Wellingtonians will develop the personal, cognitive, social and study skills to enable them to cope with University and their lives beyond. They will adapt, cope and thrive within an ever-changing world. This will be reflected in our curriculum and our continued focus of character development and leadership. ——Julian Thomas, Master, Wellington College

What does it mean to be independent?

Originating in the early 17th Century as an adjective; partly on the pattern of French ‘indépendent’, meaning ‘capable of thinking and acting for oneself’.

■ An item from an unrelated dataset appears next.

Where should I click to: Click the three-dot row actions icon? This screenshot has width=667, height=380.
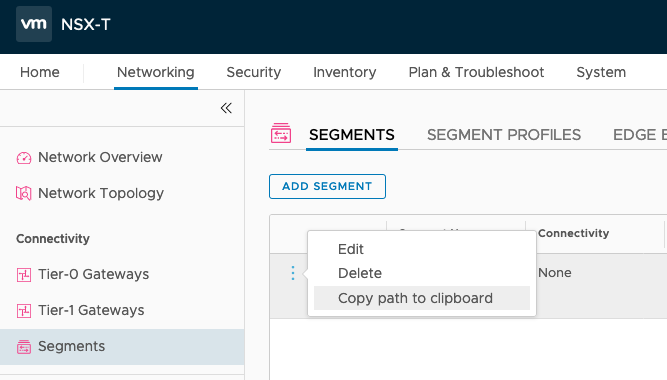tap(293, 273)
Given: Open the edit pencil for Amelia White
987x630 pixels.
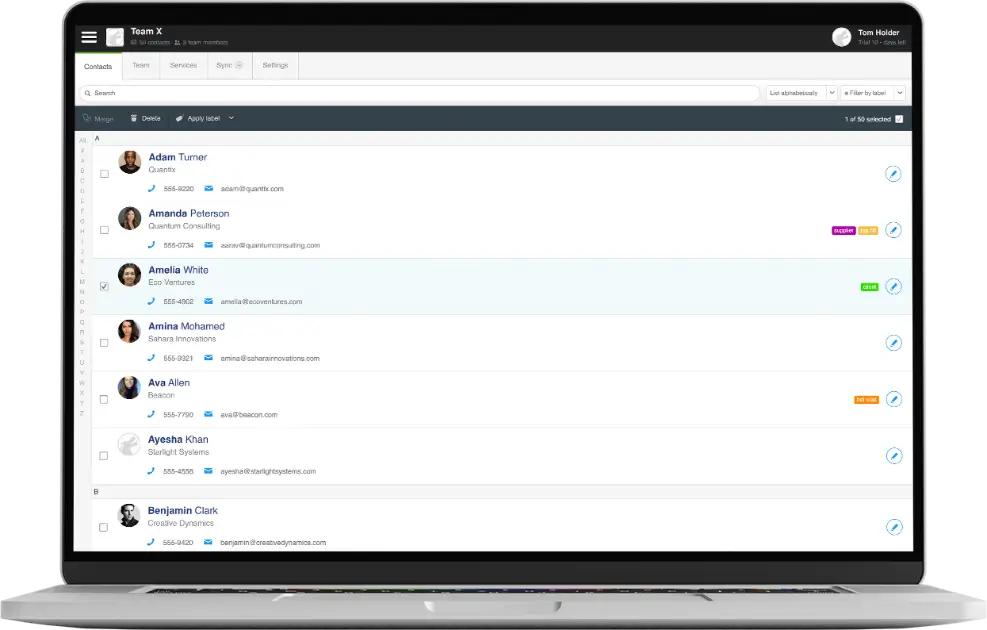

Independence contributes to the development of self-esteem, identity and wellbeing. Doing something for yourself produces a powerful sense of achievement and success. When children have opportunities to make choices, to attempt tasks for themselves and to take increasing responsibilities, their sense of themselves as competent member of society grows. Childhood is a time of increasing independence. As children grow and develop, they become more able to do things for themselves, to express themselves and explore their world independently. Being independent supports developing the confidence to explore and make sense of surroundings, becoming aware that we have influence and a measure of control over things that happen.



By age, there are key characteristics which parents may be familiar with:


  • Toddlers need activities suited to their abilities so that they don’t become bored or give up
  • Physical environments that encourage independence foster young children’s growing needs to participate in ‘adult’ tasks such as cleaning up after snack and washing hands before and after eating
What to do:
  • Give young children an opportunity to help with dressing and undressing
  • Give limited choices – red cup / blue cup
  • Be flexible and give comfort when needed – becoming independent takes time!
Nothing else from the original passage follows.